● **CONSEGNA A**: Riporta senza modifiche la parte del brano sulla cittadinanza che comincia con le parole "Le obiezioni che" e termina con "senso di appartenenza?".
● **CONSEGNA B**: Nel brano sulla cittadinanza, contro che cosa sollevavano obiezioni un tempo gli aristocratici?

● **BRANO DEL DOCUMENTO**:
Attribuire la cittadinanza per nascita, che sia per diritto di sangue o per diritto di suolo, è sempre un atto arbitrario: nessuno sceglie dove o da chi nascere. Secondo me, il modello più giusto è quello che mette al centro la partecipazione, l’impegno concreto nella vita collettiva e la difesa dei diritti. Credo che la cittadinanza dovrebbe essere accessibile e aperta a tutti, non dovrebbe essere concepita né come un’eredità né come una concessione.

Le obiezioni che oggi vengono mosse contro l’allargamento del diritto di cittadinanza mi ricordano quelle che un tempo sollevavano gli aristocratici contro il suffragio universale. Anche allora si diceva che chi non parlava la lingua nazionale, chi non leggeva i giornali perché analfabeta o chi non guadagnava abbastanza non fosse pronto per partecipare alla vita politica collettiva. Io invece credo che sia proprio partecipando che si diventa cittadini. L’inclusione, dunque, non è il premio per chi è già pronto, ma è la condizione necessaria per una vera democrazia.

  • Venendo alla sua personale esperienza, quali cittadinanze ha e come le ha ottenute? E come si intersecano con il senso di appartenenza?

● **ESTRATTI DEI RECORD**:
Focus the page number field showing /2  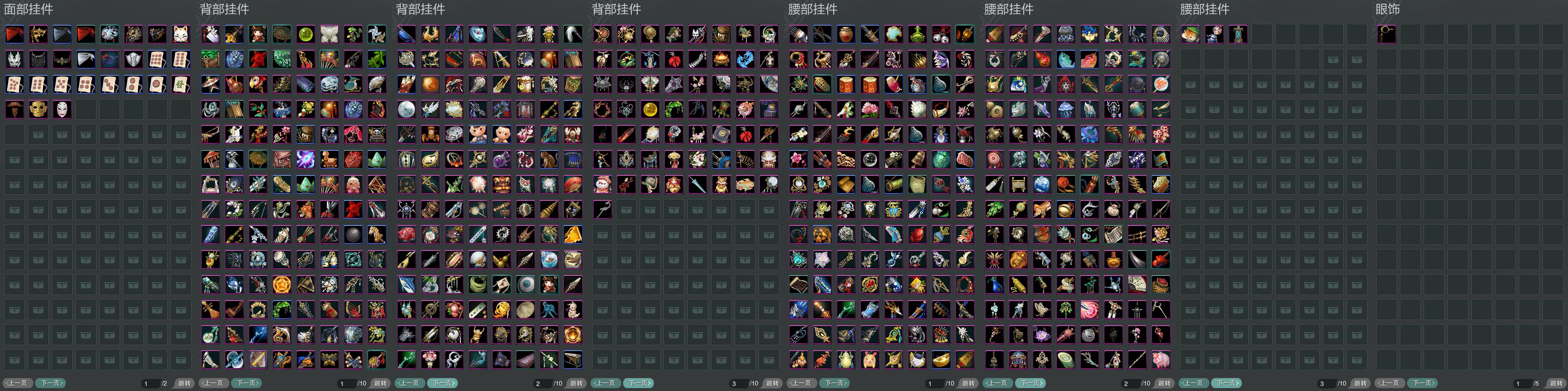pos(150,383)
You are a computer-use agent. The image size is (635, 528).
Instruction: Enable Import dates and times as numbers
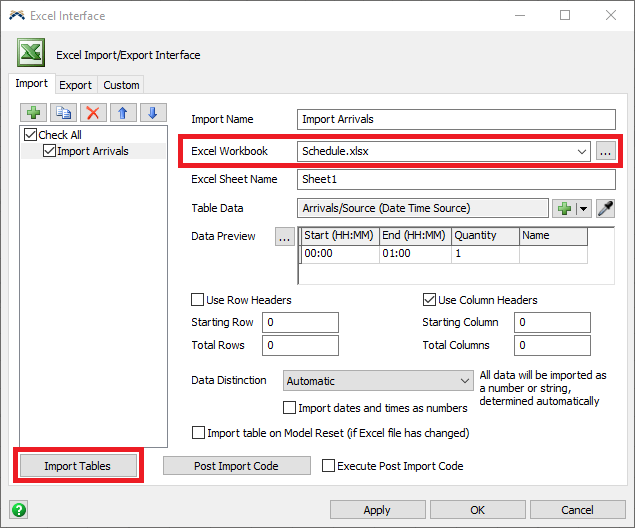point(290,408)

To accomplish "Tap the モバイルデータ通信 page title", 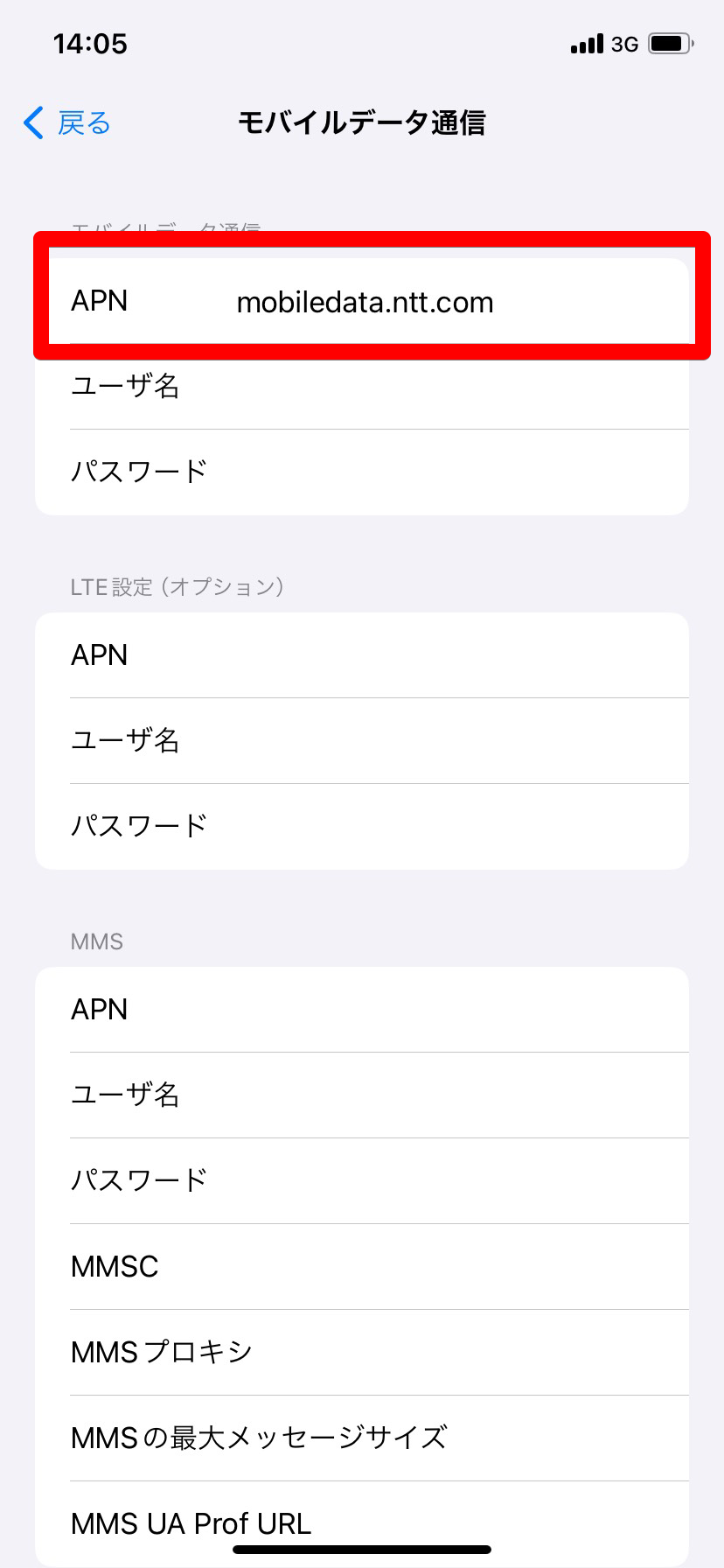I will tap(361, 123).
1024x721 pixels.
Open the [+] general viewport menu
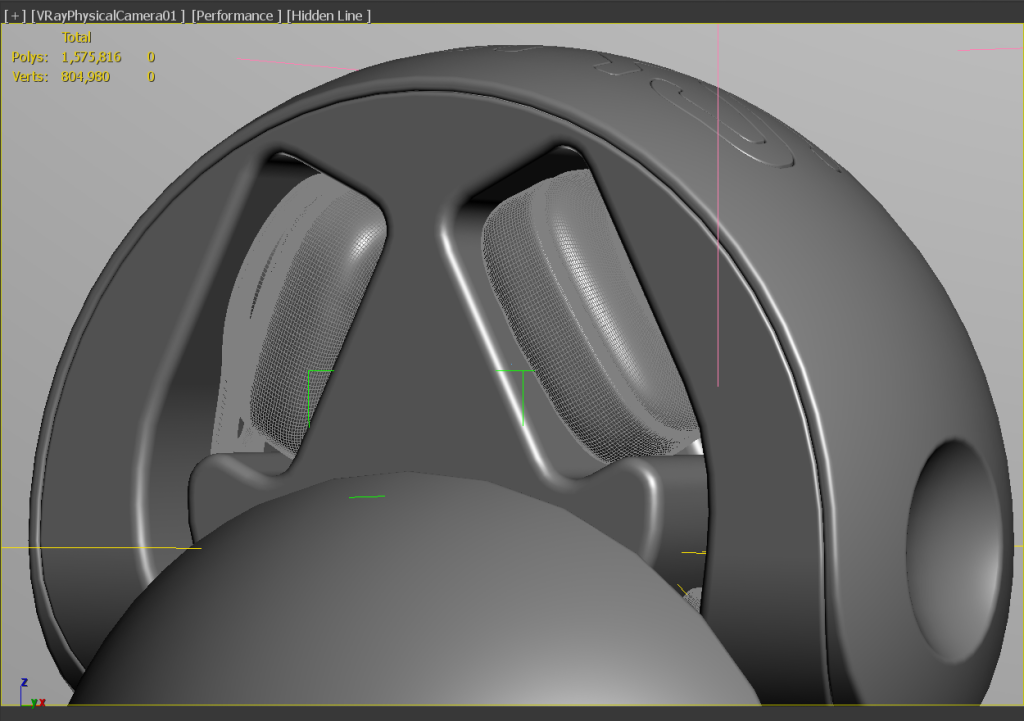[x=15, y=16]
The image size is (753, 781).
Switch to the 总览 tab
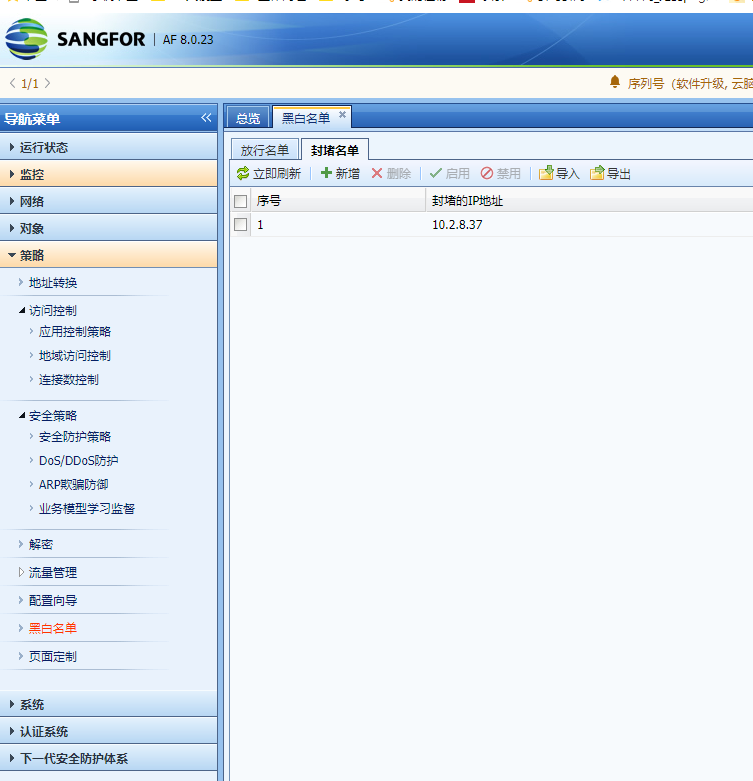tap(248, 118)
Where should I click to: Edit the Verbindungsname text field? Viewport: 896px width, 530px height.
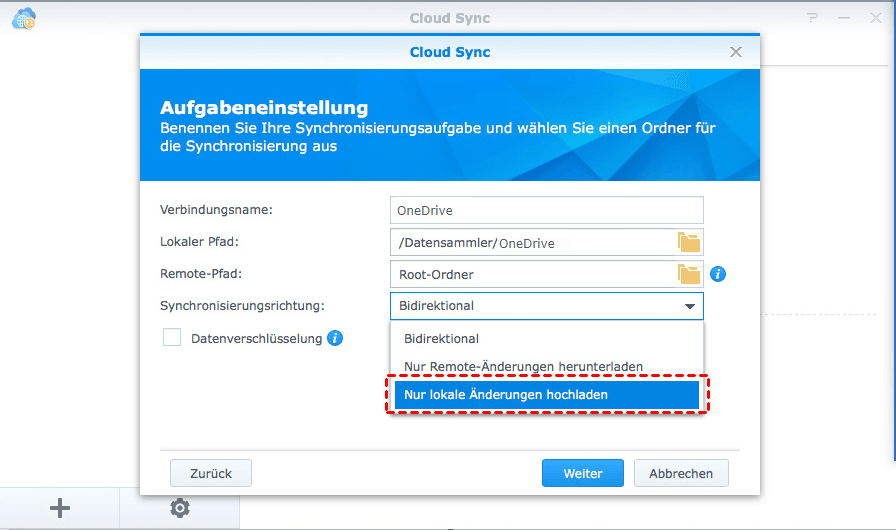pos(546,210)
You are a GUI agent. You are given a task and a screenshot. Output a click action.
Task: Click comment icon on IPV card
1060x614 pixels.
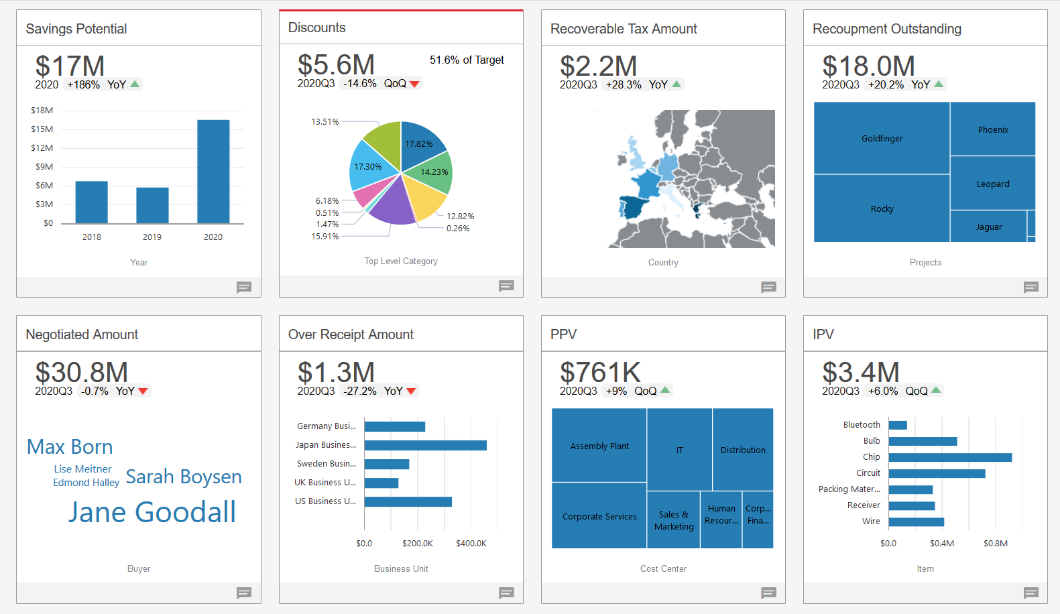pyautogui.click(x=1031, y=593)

--

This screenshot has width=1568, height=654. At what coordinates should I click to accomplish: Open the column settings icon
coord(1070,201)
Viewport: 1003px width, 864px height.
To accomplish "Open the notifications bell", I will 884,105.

---

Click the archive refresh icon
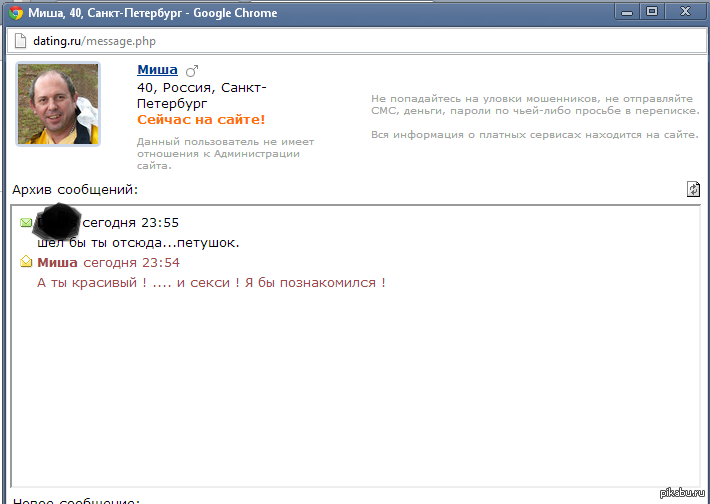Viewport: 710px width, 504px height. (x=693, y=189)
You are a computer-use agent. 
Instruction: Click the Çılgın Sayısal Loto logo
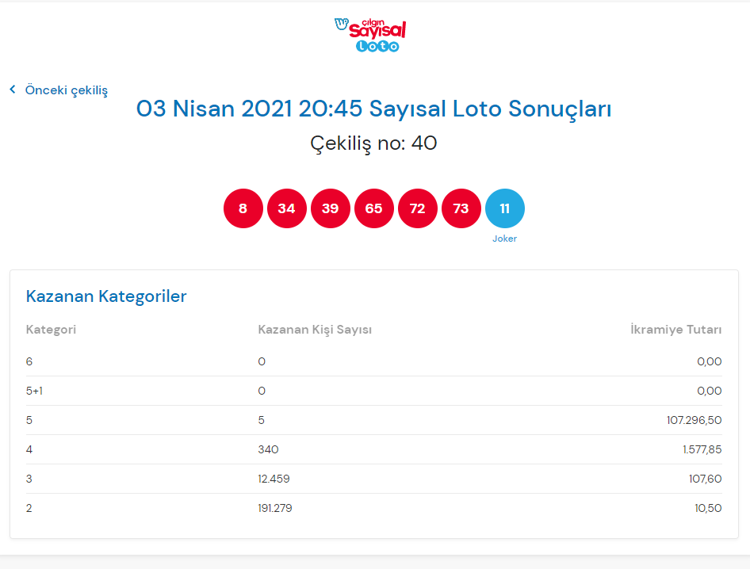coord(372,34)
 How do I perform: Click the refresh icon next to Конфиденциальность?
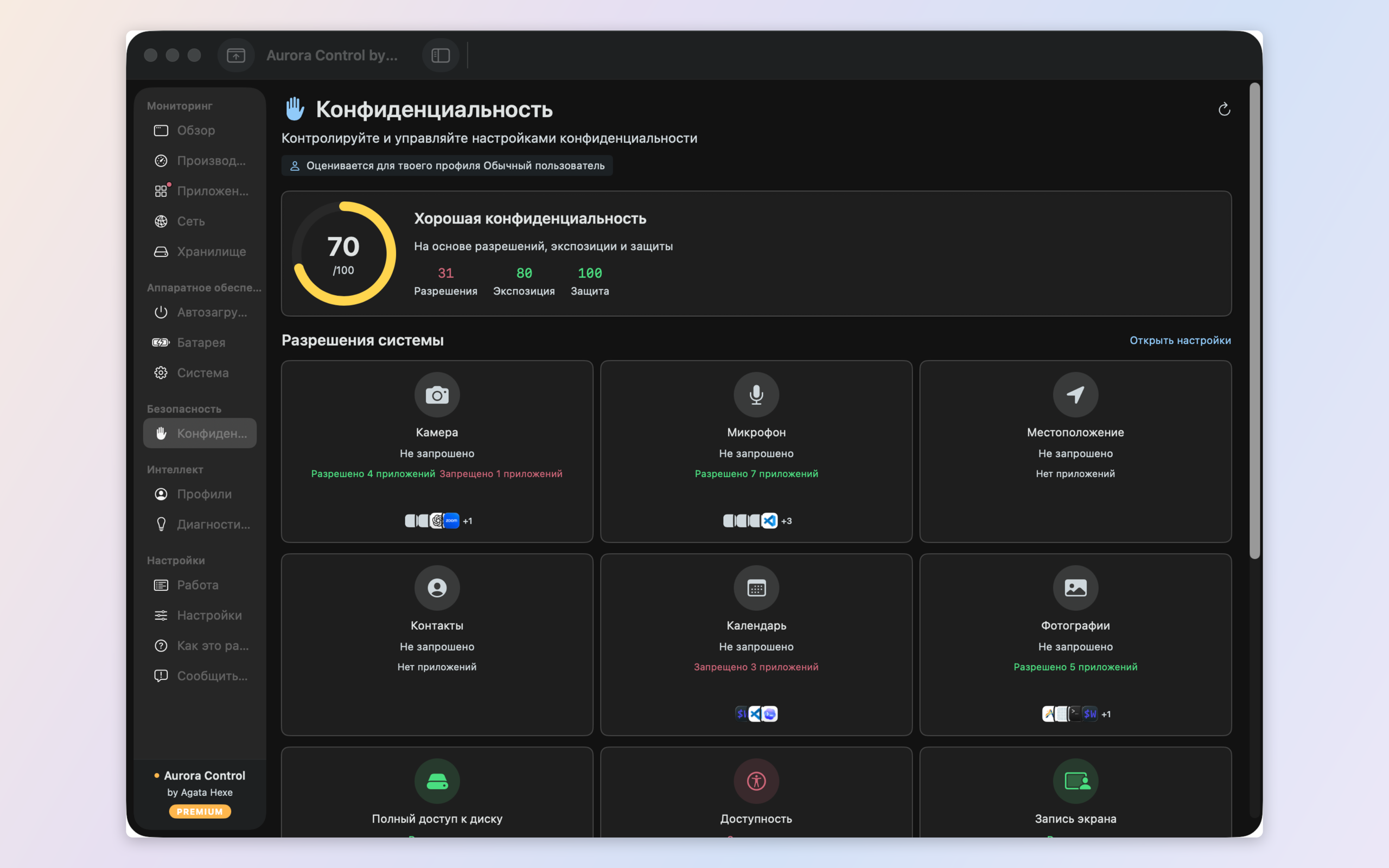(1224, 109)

● **RISULTATO A**:
Le obiezioni che oggi vengono mosse contro l’allargamento del diritto di cittadinanza mi ricordano quelle che un tempo sollevavano gli aristocratici contro il suffragio universale. Anche allora si diceva che chi non parlava la lingua nazionale, chi non leggeva i giornali perché analfabeta o chi non guadagnava abbastanza non fosse pronto per partecipare alla vita politica collettiva. Io invece credo che sia proprio partecipando che si diventa cittadini. L’inclusione, dunque, non è il premio per chi è già pronto, ma è la condizione necessaria per una vera democrazia.

  • Venendo alla sua personale esperienza, quali cittadinanze ha e come le ha ottenute? E come si intersecano con il senso di appartenenza?

● **RISULTATO B**: Contro il suffragio universale.